Although the two East Asian countries are among the few remaining communist states in the world, their bilateral relations haven’t much improved since the brief Sino-Vietnamese War of 1979. Border disputes and regional rivalry continue to be cause for mutual mistrust.

Vietnamese relations with the United States by contrast have been improving rapidly. The two held naval exercises together and when Secretary of State Hillary Clinton attended a South East Asian cooperation summit in Hanoi last summer, she professed that the United States have a “national interest” in mediating disputes between China and its neighbors.

China’s revisionist maritime border stance in Southeast Asia is mainly responsible for a series of disputes in recent years. This body of water, through which passes a third of all commercial maritime traffic worldwide and half of the hydrocarbons destined for Japan, the Korean Peninsula and northeast China, is of great strategic importance to the Chinese but similarly vital to continental Asian nations as Vietnam.

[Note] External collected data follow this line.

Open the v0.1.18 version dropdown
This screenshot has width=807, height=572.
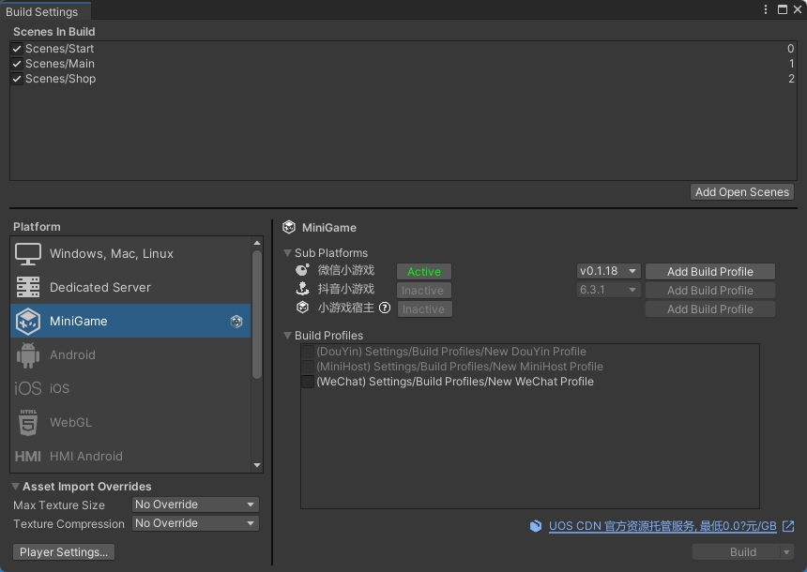pos(608,271)
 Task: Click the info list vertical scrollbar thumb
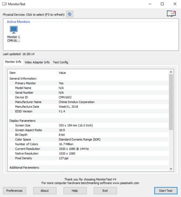pos(171,102)
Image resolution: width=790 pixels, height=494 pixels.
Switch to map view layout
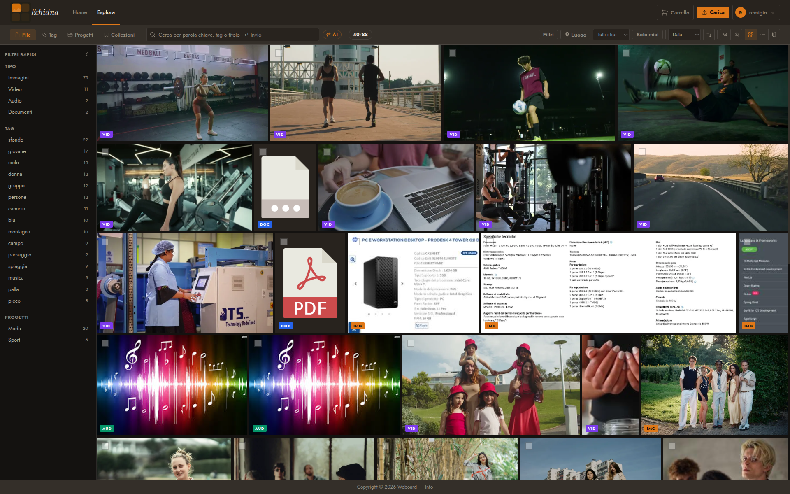[774, 35]
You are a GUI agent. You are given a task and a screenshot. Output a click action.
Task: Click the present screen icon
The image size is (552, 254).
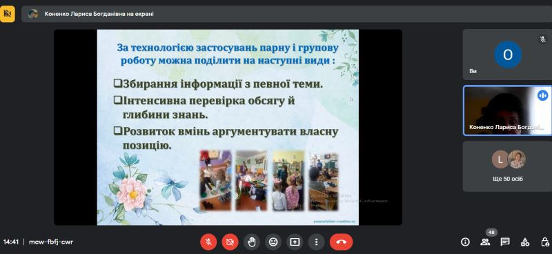click(x=295, y=242)
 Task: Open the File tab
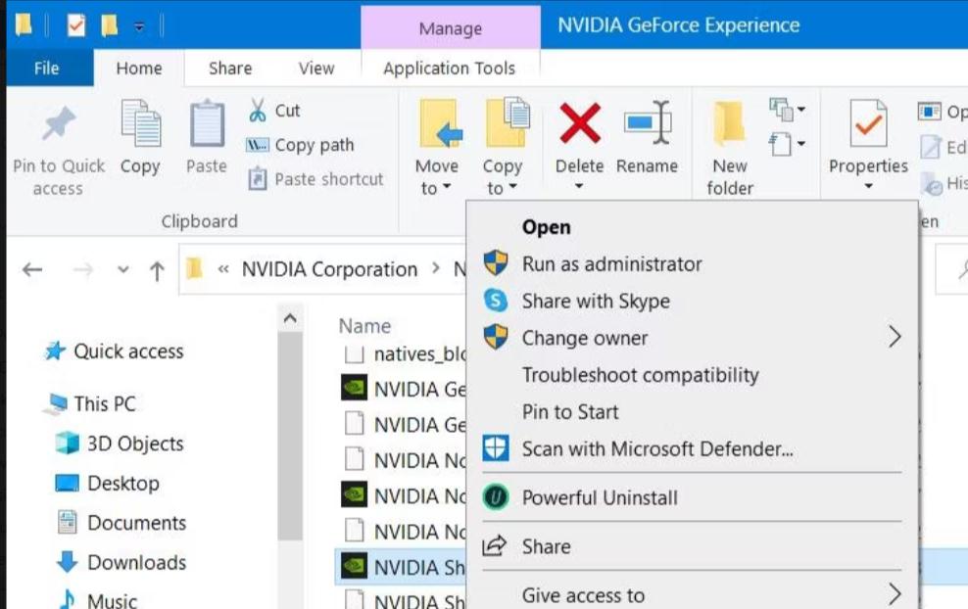pos(46,68)
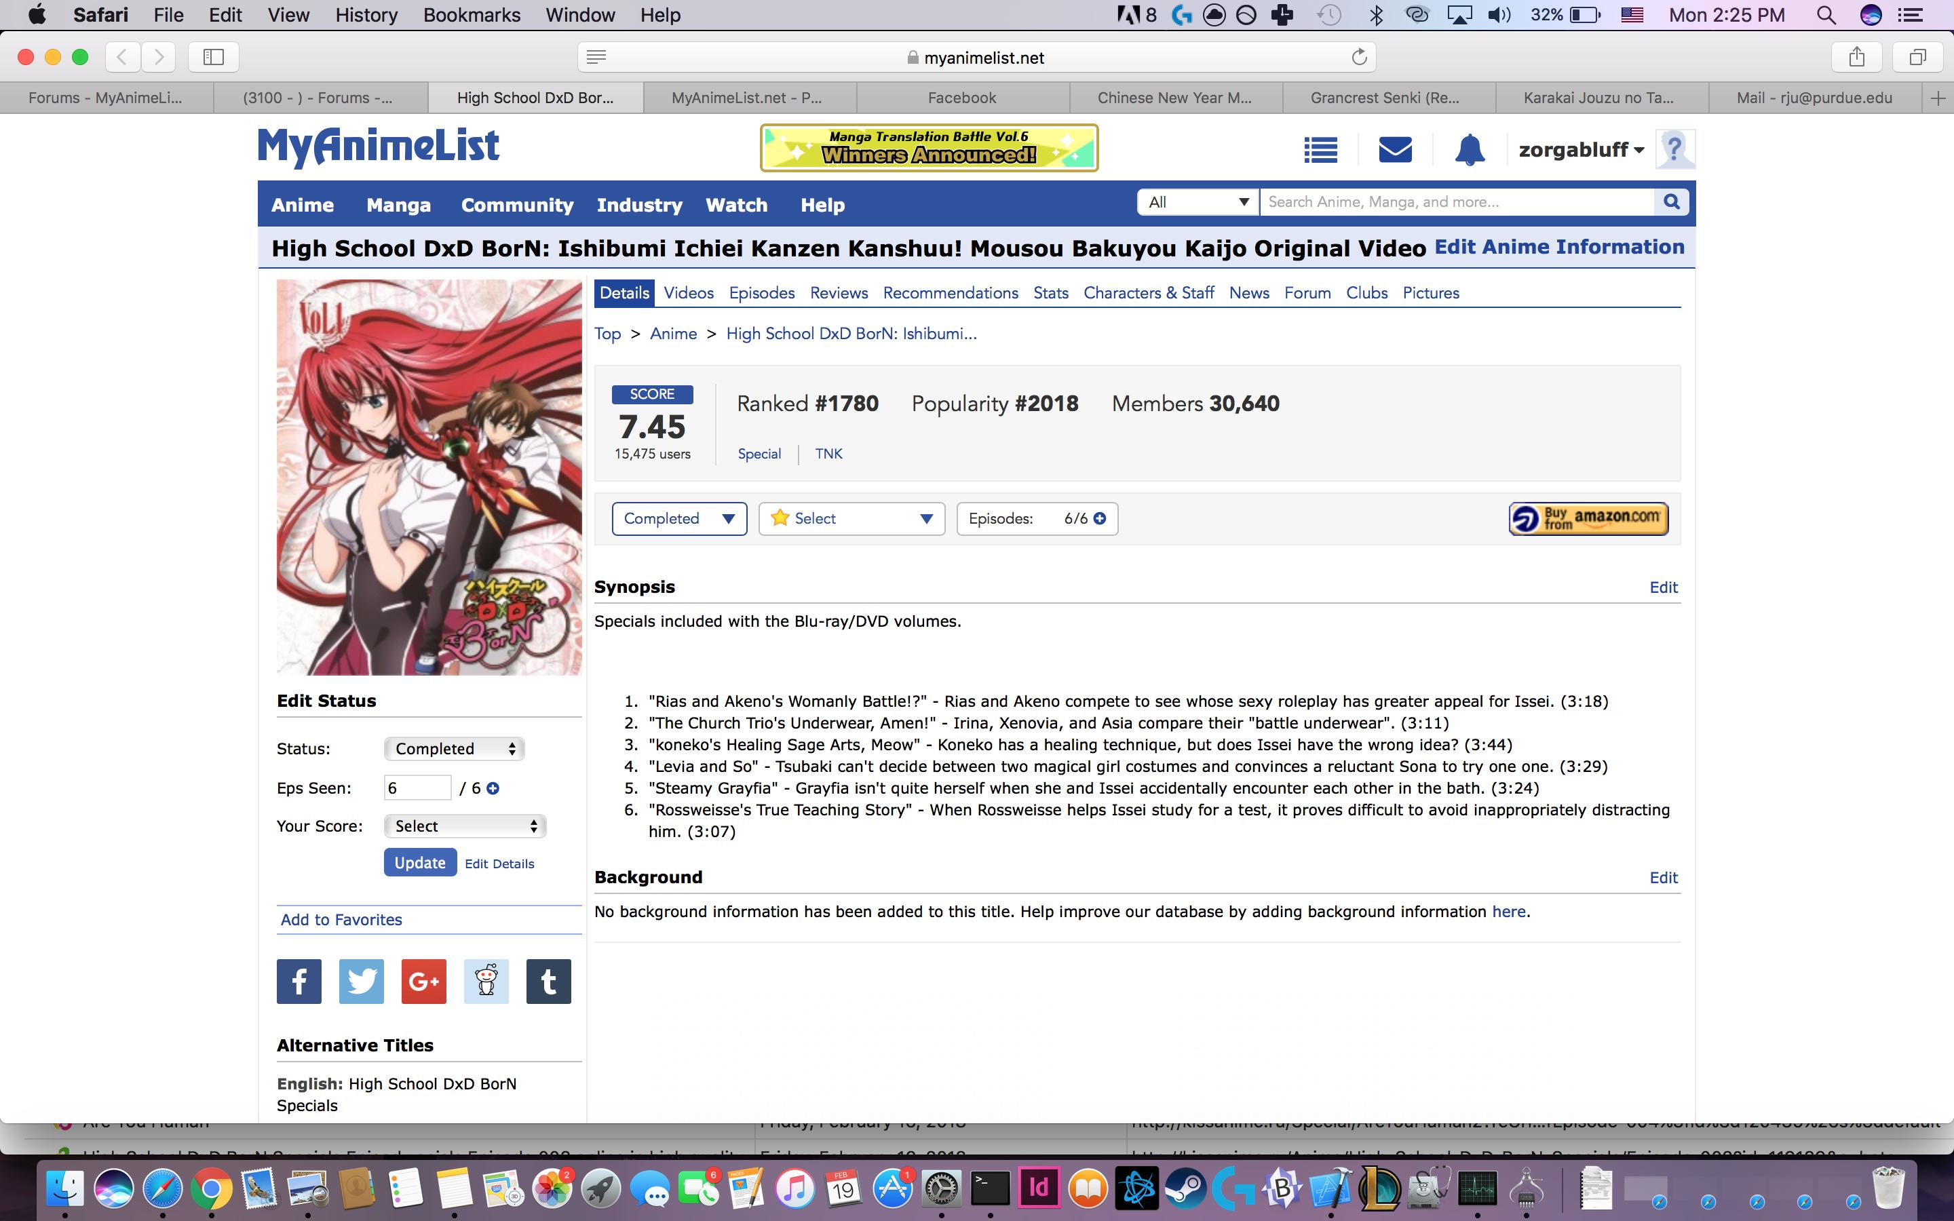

The issue involves some two hundred islands and coral outcroppings which are claimed by Brunei, China, Indonesia, Malaysia, the Philippines, Taiwan and Vietnam. China has always insisted that its exclusive economic zone extends far into the South China Sea and claims all islands as its territory. Other countries in the region have eyed the United States to defend their claims.

The Americans maintain a strong military presence in the Pacific with bases in Japan, Korea and Taiwan. China has complained about this American shadow over the South China Sea and interpreted Clinton’s remark in Hanoi last year as an “attack”. As the Chinese foreign minister put it, “China is a big country and other countries are small countries and that is just a fact.”